第五十八話:楽しい尋問術・Ⅱ


「ふむ、まとめるとこうか。貴様たちはファティマがあるとされているイリージャルについては知らない。だが、ファティマを手に入れるために必要な手段については知っていた」


「ああ、そうだ。イリージャルなんて名称自体は知らない。知っているのは精々、東の一帯のどこかだってことぐらいだ」


「その情報はどうやって?」


「さあ、な。掴んだのは俺たちじゃねーんだ。革命黎明軍は……何というか派閥に分かれていて決してすべてが共有されるわけじゃない」


「派閥があるのではなく、単に統制がきいてないだけなのでは? と、天才であるディアルドは考えるが……まあ、続けて?」


「……あー、それでその一つがホークウッドというやつの作った派閥があってだな。ファティマに関する情報はそいつから受け取ったんだ。昔、調査隊が東に送られたって話は知っているか?」


「ふーはっはァ! 黒骸龍ダーク・スケルトル・ドラゴンがやってくる前、ベルリ伯爵家が存在していた時代の頃の話だったか」


「ああ、彼らの記した報告書や手記の数々は黒骸龍ダーク・スケルトル・ドラゴンの襲来によって散逸したと言われている。だが、運よく逃れることに成功した調査隊の一人が改めて記した手帳を手に入れることが出来たらしい」


「そして、それを解析したと?」


「その結果わかったのが東の奥には大きな湖があるらしく、更にはその周囲に何かの人工物らしき残骸があったらしい。年代から考えて千年ほど前の――つまりは古代の時代のもので。そして、そこには文字も書かれていた。手記にはその文字の形が描いてあって、そこにファティマの名も」


「……湖か」


 ディアルドはファティマの魔鉱核の生成には大量の水が必要だということを思い出した。
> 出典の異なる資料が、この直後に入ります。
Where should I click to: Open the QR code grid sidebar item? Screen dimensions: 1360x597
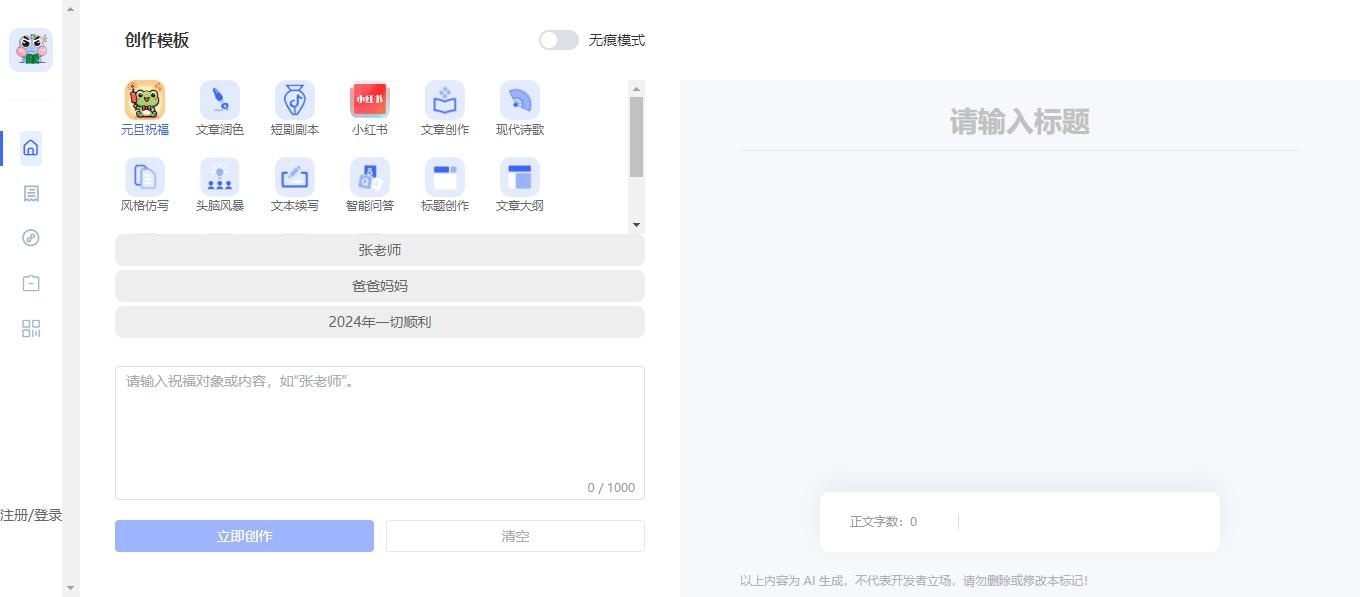(x=31, y=329)
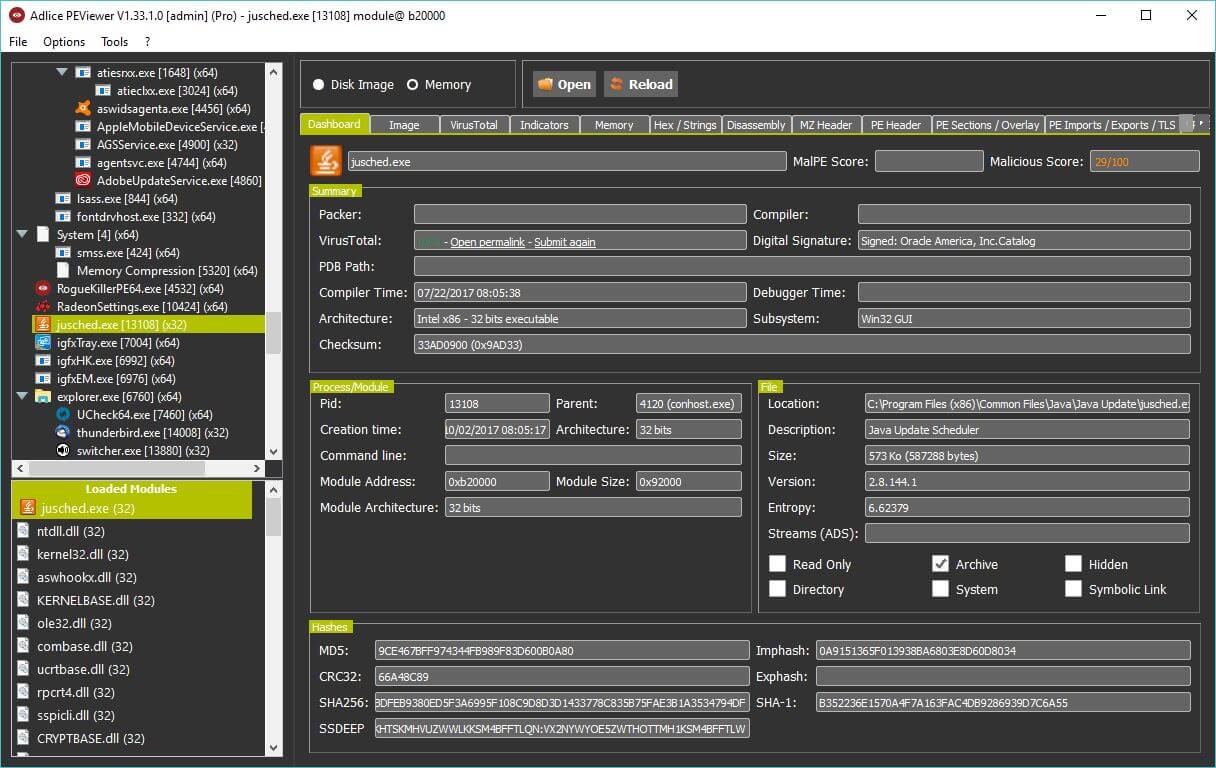Collapse the explorer.exe process tree node
The width and height of the screenshot is (1216, 768).
pyautogui.click(x=22, y=397)
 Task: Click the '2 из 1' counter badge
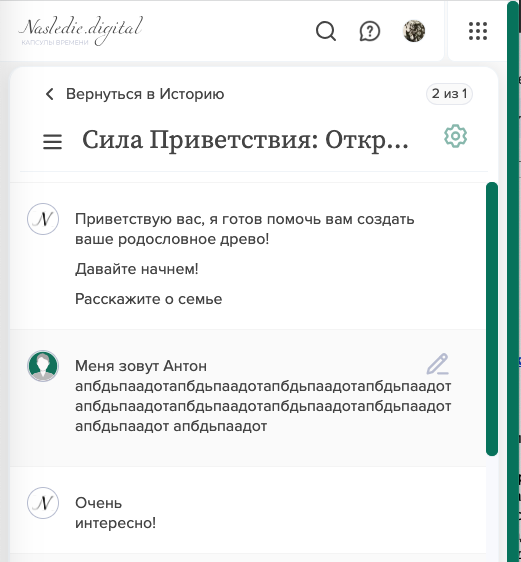449,94
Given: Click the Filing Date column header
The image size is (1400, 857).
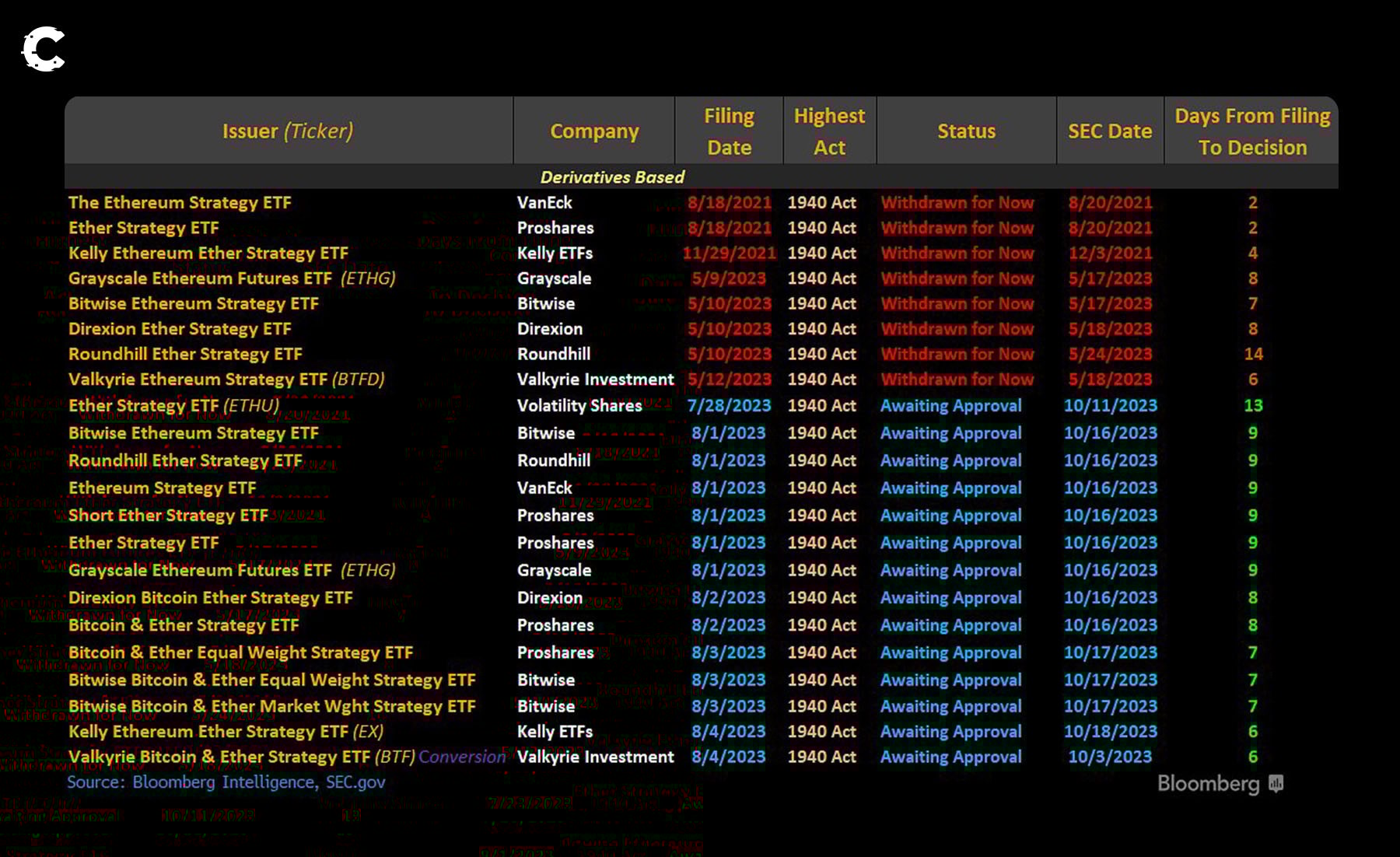Looking at the screenshot, I should click(x=729, y=131).
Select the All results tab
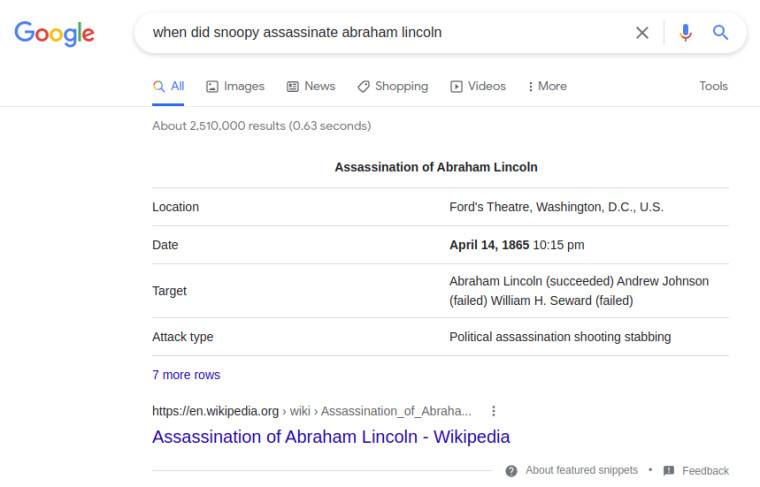The height and width of the screenshot is (487, 760). click(x=168, y=86)
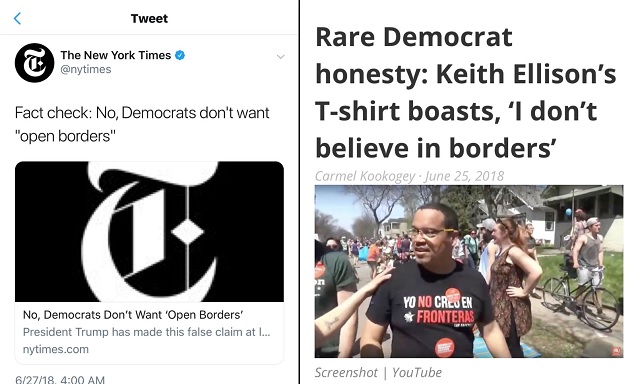Go back using the blue arrow
The width and height of the screenshot is (640, 384).
point(17,18)

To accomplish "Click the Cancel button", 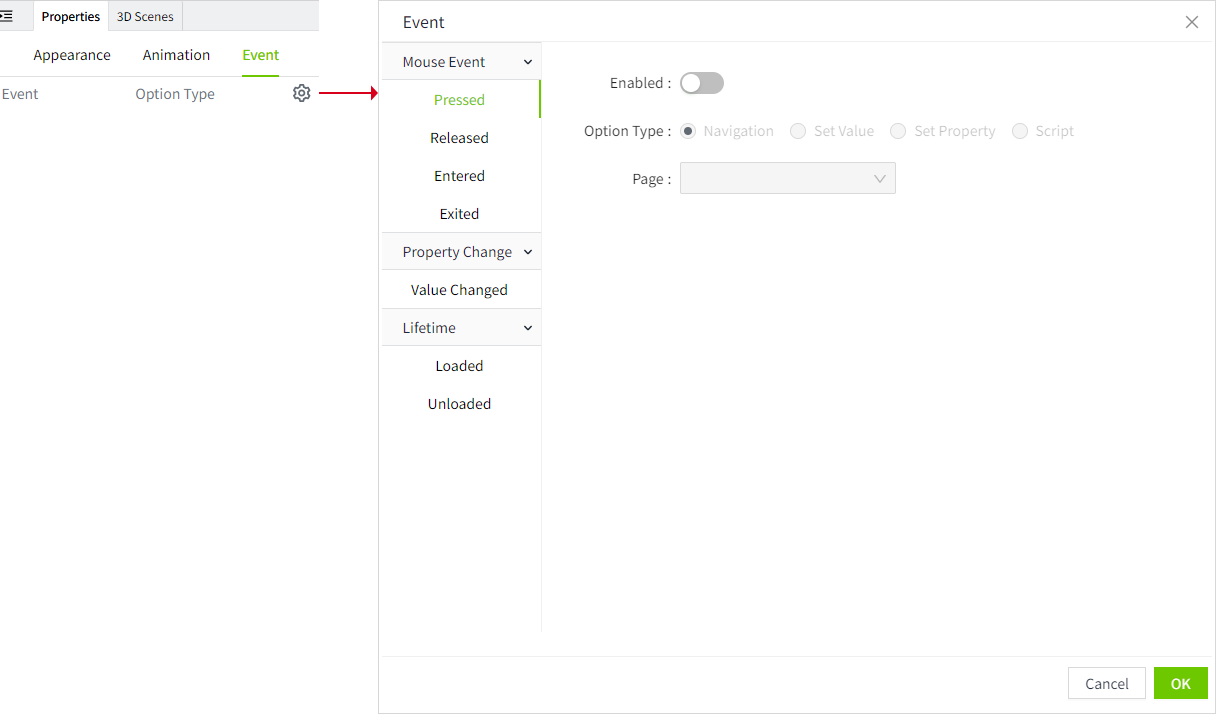I will [1106, 683].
「どれだけくらいの大きさの湖なのかは知らないが……一応、合致はするか?」


「東の湖って向こうにあるやつ?」


「ファーヴニルゥ知ってるのか」


「辺りを哨戒してた時にうんとね、大きさは――」


 ファーヴニルゥの説明で湖の大きさは相当なものであることがわかった。


(日頃、自由に飛ばせているから意外に詳しいのだな……。一度時間を作って俺様も一帯の確認をするべきか)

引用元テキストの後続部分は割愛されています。